How so? Most main alternators need a battery to come on line
too . . . There seems to be an increasing number of machines
that will come up self excited but they're rare and probably
not DESIGNED for that characteristic.
Example: I was tasked with designing a regulator for Bonanzas
way back when. The spec from Beech required that I be able
to take advantage of the alternator's self-excitation
capabilities. Okay, went out to Beech and borrowed an alternator.
On the drive stand, the residual output from the b-lead with
the field disconnected was about 1.5 volts. Hmmmm, not enough
to get the regulator electronics to come alive . . . we were
working in a 28v system. I had to redesign the regulator
so that it would offer a bit of leakage through the powered-
down device.
Sure enough, the smallest amount of feedback from b-lead to
field would cause the system to wake up and run regulated.
Now, having accomplished the assigned task, I did NOT go
investigate the alternator's performance with respect to
bus voltage quality sans battery.
In later years . . . many later years, I heard of a fuss
about a batch of alternators that were rejected because
they would not self-excite. This caused a great thrashing
through the specs, purchase contracts, acceptance test
procedures, etc. The supplier was called on the carpet
and was feeling really beat up . . . "Look, there's
no requirement for this alternator to self excite."
Sho'nuf. Nobody could point to any controlling document
and cite a requirement for self-excitation. The vast
majority of alternators would do it . . . so many in
fact that Beech ASSUMED that it was a designed in feature
and decided to capitalize on it.
....
- **Exercise requirements**:
In the alternator text, which kinds of documents are named as being combed through after the batch of alternators was rejected? The listing below comes from a different source than the alternator text.

- **Supplied information**:
....
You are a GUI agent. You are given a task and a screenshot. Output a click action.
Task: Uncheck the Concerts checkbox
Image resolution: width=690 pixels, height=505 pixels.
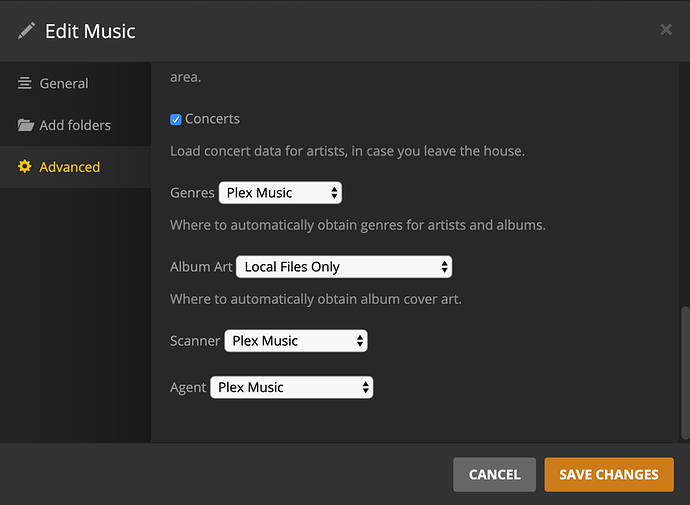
....
- **Reply to the exercise**:
Specs, purchase contracts, and acceptance test procedures.